突然、攻勢が止んだかと思うと、大きな影が周囲を覆う。見上げると巨大な板のように身体を形成しているのが見えた。
そしてそのまま硬質化し、圧し潰すようにして湖面に落下する。――――が、ゼロを潰した感触が感じられない。

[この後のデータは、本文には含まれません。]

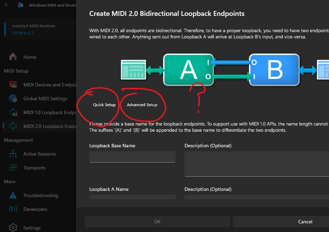Image resolution: width=329 pixels, height=232 pixels.
Task: Select the MIDI 1.0 Loopback Endpoints icon
Action: (x=13, y=112)
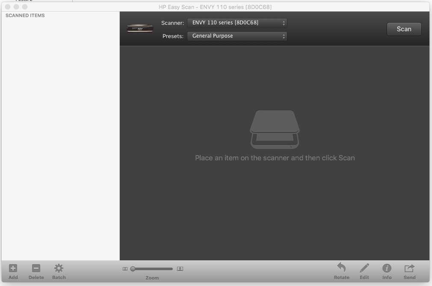Minimize the HP Easy Scan window
This screenshot has height=286, width=432.
[x=16, y=7]
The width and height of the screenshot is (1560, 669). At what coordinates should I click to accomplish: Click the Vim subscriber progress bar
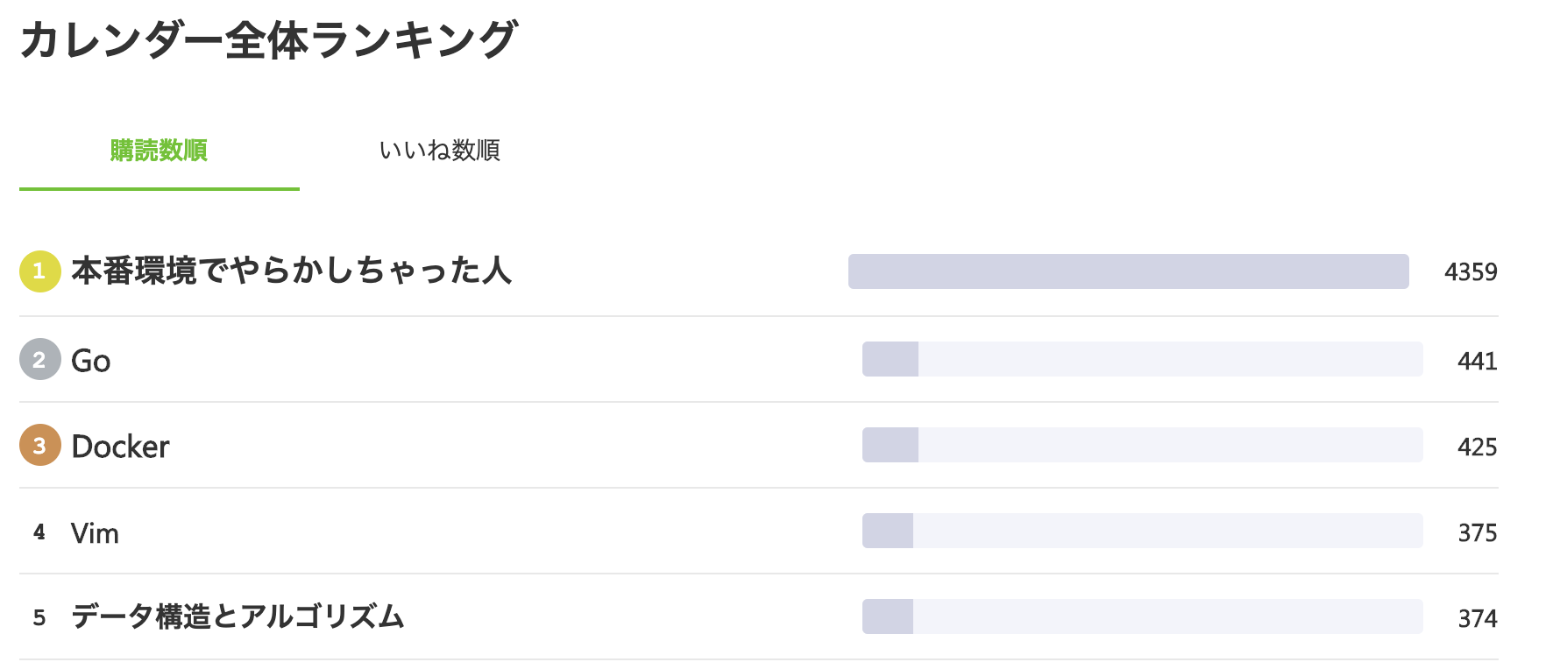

瞬間、後方からビームが直撃し、硬質化した身体に衝撃が走る。竜の体に戻って振り返ると、不敵に笑いながら逆走するゼロの姿が見える。エル・クラージュの後方に取り付けられたビーム砲が更に火を噴くが、続くエネルギー弾は全て吸収されてしまった。
「流石だな……もうあのマシンを乗りこなしている……」
冥海軍団員達は、ラドゥーンの激しい攻勢を、無傷で躱し続けるゼロの操縦技術に対し、素直に賞賛を送った。
元々、エル・クラージュは四天王クラスのレプリロイドを支援するためのマシンとして開発されており、一般の兵に扱えるような代物ではない。それを試運転もなしに、ここまで使いこなしてしまうというのだから、流石は伝説の英雄と言う他、言葉はいらなかった。
飛びかかるラドゥーンの牙を再び躱し、方向を転換する。そして、目的のポイントに向け、アクセルを回した。
尚も続く追撃。だが、一向にゼロは捉えられず、ラドゥーンは躍起になったように、さらに攻勢を激しくする。
そのおかげか、ゼロに集中するせいで徐々に生まれ始めた隙。ついに、その瞬間は訪れた。
大口を開け、ゼロへと襲いかかるラドゥーン。その懐から、飛沫と共に蒼い影が湖上へと舞い上がる。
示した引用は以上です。